* [What this task involves]
Gather every line of the records that contains the string "perform", and copy each one. Case counts.

-- Start Records provided --

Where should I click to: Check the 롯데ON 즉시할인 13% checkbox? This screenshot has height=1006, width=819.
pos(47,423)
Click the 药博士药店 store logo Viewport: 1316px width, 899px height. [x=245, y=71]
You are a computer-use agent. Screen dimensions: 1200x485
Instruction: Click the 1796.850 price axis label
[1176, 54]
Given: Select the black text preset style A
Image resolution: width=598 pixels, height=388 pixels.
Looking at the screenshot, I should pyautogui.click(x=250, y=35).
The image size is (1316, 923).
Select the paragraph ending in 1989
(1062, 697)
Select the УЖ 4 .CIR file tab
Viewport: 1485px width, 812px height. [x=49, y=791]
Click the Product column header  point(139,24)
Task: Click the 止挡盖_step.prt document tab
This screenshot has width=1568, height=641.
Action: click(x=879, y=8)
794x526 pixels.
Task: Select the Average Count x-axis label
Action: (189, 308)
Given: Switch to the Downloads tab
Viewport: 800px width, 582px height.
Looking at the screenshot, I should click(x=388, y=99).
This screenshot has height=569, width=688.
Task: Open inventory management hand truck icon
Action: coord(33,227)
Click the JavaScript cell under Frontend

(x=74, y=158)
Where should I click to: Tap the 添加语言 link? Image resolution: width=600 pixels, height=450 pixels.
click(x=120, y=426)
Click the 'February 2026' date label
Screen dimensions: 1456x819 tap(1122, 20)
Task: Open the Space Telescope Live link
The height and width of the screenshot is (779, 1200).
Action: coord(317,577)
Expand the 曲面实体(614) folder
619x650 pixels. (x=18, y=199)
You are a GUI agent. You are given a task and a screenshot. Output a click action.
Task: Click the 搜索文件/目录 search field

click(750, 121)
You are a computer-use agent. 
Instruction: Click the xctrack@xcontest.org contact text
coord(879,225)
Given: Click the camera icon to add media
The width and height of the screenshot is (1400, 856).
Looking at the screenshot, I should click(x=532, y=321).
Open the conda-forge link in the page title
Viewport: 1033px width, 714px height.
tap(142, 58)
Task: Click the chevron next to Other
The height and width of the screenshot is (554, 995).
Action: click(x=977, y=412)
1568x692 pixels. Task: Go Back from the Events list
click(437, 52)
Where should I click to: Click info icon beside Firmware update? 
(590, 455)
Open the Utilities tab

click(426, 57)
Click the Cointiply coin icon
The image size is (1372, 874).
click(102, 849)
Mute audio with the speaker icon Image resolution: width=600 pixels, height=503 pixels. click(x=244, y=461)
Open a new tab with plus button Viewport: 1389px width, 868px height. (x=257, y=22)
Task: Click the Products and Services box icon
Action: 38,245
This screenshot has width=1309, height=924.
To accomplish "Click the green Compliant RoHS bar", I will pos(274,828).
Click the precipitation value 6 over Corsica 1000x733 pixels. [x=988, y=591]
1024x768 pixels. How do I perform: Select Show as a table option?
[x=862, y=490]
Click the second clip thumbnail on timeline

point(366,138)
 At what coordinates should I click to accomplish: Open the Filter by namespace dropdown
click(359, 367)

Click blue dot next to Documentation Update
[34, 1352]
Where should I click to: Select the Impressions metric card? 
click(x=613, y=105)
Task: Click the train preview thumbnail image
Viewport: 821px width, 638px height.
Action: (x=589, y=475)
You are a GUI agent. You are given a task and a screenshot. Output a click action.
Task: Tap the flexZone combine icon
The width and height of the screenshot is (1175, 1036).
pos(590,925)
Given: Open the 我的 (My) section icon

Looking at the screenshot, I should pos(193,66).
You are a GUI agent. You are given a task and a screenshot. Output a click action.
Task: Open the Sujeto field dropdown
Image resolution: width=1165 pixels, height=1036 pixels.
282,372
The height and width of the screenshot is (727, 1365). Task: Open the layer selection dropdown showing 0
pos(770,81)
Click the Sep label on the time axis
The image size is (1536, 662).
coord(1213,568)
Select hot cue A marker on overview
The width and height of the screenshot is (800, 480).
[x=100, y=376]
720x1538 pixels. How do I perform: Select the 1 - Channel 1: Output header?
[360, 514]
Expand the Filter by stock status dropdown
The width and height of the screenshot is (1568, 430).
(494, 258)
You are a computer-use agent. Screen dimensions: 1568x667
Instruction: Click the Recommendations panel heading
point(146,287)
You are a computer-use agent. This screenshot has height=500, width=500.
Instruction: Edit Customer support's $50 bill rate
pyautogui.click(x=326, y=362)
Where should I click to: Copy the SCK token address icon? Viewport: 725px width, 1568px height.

-- End Records provided --

* [Written response]
1024x768 pixels. How do I perform: Select Show as a table option?
720x1538 pixels. How do I perform: Select the 1 - Channel 1: Output header?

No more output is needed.